──────── TASK INPUTS ────────

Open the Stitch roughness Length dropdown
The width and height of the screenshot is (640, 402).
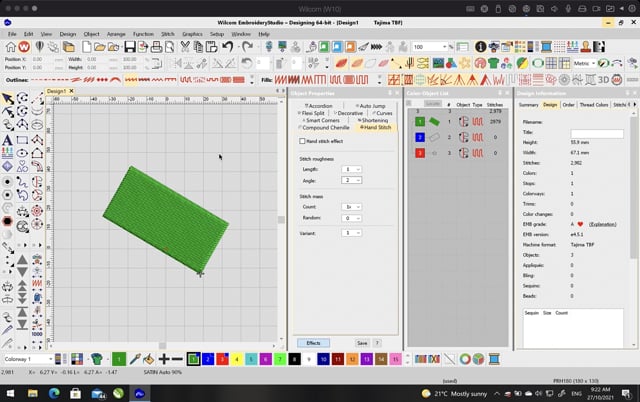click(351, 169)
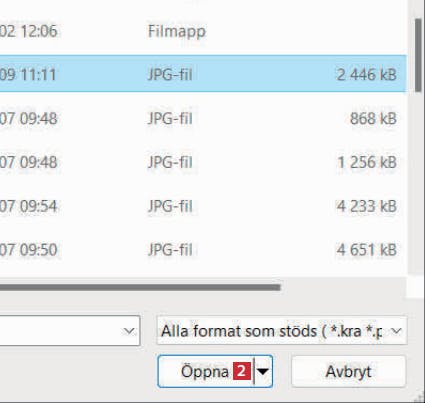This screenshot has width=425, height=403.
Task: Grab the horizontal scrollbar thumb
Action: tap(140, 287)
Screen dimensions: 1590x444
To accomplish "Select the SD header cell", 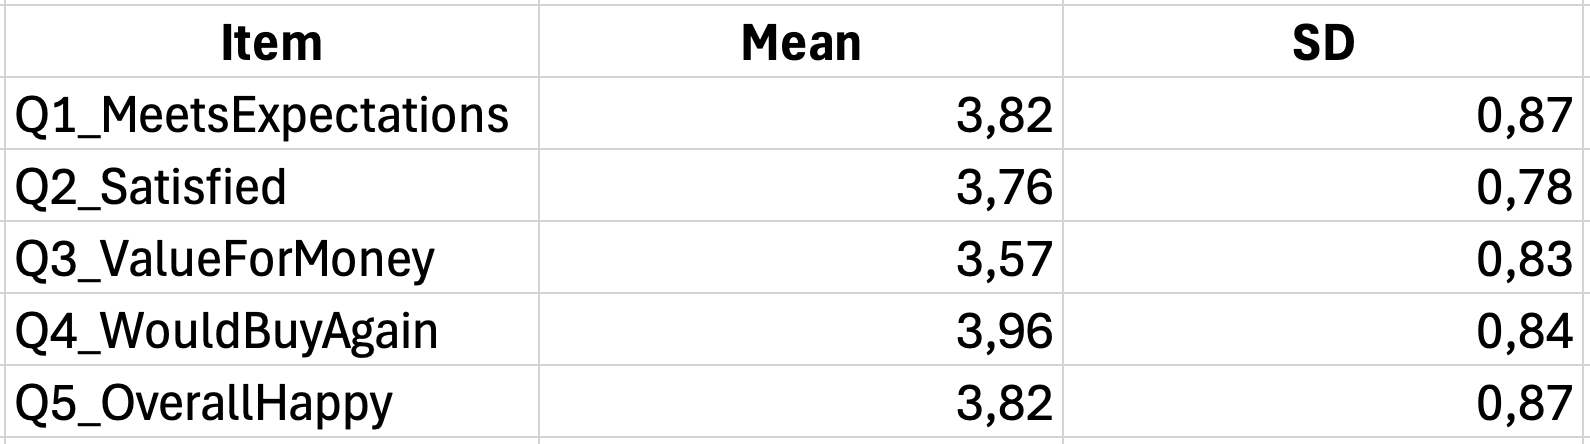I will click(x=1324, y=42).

────────

- YOUR OBJECTIVE:
Please edit the records from their start through the line containing "Action: tap(140, 287)", replacing "dropdown" with "menu" and keeping everything else unchanged. Leave the pictures out of your answer.

- FINISHED ANSWER:
Open the Stitch roughness Length menu
The width and height of the screenshot is (640, 402).
click(351, 169)
This screenshot has width=425, height=403.
Task: Grab the horizontal scrollbar thumb
Action: tap(140, 287)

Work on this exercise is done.